Problem requirements:
Using the listing below, extract each line that has the word "computer" in it.

Entries provided:
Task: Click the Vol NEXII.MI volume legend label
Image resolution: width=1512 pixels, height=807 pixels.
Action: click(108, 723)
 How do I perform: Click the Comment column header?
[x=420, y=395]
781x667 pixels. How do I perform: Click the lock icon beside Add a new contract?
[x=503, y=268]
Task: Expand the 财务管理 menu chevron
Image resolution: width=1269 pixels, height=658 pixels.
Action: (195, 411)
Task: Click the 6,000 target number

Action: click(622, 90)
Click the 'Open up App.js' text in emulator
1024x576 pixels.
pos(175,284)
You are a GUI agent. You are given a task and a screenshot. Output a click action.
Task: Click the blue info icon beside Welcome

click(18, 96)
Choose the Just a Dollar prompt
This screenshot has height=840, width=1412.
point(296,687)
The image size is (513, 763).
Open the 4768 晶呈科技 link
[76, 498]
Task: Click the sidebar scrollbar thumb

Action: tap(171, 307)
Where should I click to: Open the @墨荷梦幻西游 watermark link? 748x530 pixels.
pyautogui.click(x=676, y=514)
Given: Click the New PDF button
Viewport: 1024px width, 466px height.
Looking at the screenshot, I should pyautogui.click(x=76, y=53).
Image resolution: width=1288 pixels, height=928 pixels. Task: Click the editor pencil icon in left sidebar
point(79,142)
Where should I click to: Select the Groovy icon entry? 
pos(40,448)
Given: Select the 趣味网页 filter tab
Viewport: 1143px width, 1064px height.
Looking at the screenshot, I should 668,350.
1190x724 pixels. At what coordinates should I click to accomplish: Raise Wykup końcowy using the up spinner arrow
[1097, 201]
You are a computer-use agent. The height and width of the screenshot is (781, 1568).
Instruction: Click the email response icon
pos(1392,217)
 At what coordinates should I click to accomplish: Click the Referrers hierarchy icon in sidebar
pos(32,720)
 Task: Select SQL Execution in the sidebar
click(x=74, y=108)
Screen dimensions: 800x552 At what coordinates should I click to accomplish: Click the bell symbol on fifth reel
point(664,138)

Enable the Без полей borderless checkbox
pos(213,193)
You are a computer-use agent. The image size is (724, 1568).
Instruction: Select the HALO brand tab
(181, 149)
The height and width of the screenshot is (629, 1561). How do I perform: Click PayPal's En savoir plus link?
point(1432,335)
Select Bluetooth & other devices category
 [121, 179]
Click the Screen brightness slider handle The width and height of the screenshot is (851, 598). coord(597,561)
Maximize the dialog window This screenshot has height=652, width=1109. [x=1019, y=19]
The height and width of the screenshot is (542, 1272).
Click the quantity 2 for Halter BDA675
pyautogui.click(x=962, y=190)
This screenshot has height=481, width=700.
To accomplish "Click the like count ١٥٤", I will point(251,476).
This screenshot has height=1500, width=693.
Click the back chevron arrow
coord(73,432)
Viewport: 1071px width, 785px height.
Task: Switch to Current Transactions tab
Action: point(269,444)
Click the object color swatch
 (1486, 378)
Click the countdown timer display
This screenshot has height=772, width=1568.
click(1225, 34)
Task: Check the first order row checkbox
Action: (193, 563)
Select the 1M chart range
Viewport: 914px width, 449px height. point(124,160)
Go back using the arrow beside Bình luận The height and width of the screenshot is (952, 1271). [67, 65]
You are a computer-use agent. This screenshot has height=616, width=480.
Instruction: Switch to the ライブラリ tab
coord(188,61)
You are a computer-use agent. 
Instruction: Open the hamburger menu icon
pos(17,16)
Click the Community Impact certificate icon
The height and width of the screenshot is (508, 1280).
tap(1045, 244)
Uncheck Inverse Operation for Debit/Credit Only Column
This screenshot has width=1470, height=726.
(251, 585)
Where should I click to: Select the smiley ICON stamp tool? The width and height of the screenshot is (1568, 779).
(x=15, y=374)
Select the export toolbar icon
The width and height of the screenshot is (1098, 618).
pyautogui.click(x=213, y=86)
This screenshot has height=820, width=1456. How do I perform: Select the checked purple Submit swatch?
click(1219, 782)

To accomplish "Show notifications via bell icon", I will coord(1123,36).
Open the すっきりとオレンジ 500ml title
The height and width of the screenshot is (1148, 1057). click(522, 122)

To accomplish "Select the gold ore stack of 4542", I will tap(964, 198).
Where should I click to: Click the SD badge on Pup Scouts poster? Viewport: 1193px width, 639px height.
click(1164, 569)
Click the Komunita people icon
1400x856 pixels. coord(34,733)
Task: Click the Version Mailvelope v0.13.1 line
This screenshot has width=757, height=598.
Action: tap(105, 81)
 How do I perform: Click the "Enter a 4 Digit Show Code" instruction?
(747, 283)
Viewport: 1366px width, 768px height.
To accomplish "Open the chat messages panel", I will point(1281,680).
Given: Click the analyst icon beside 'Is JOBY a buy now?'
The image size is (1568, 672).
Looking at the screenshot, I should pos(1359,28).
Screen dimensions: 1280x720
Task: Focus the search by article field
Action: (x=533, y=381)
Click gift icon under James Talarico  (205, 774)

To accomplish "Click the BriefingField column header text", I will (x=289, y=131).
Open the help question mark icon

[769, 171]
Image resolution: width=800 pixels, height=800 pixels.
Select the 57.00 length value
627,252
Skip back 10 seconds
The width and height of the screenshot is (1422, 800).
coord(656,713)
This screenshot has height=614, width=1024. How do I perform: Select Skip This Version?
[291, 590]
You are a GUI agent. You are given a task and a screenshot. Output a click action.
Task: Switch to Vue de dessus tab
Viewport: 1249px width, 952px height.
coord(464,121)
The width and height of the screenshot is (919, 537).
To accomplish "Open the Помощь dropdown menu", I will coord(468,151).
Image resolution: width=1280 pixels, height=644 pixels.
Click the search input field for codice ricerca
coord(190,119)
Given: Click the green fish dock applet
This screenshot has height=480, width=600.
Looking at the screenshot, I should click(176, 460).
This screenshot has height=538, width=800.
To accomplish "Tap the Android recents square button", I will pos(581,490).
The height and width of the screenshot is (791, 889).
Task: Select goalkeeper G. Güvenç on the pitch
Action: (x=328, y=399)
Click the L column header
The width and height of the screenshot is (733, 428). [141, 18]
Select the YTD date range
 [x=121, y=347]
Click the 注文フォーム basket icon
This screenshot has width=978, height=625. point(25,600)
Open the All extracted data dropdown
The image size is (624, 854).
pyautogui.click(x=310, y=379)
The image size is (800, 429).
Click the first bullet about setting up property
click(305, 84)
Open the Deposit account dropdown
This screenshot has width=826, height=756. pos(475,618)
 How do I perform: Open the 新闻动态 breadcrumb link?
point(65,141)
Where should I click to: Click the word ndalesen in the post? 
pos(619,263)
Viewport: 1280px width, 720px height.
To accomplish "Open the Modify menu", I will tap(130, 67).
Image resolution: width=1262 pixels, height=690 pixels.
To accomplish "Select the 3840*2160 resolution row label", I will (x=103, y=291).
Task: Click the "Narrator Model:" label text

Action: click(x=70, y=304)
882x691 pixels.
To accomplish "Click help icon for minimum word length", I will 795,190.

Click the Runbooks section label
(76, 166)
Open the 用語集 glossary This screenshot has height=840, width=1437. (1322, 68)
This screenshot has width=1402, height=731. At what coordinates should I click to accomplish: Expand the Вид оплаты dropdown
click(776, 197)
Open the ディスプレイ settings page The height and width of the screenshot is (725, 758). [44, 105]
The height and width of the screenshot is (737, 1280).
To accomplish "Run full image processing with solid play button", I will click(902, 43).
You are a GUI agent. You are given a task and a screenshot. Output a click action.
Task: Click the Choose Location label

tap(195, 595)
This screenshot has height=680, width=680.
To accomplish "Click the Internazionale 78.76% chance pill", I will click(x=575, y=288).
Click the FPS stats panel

Result of the exercise:
You are a computer-use agent. The height and width of the screenshot is (781, 1568).
You are a computer-use agent. The image size is (724, 1568).
You are a computer-use agent. This screenshot has height=616, width=480.
You are a computer-use agent. 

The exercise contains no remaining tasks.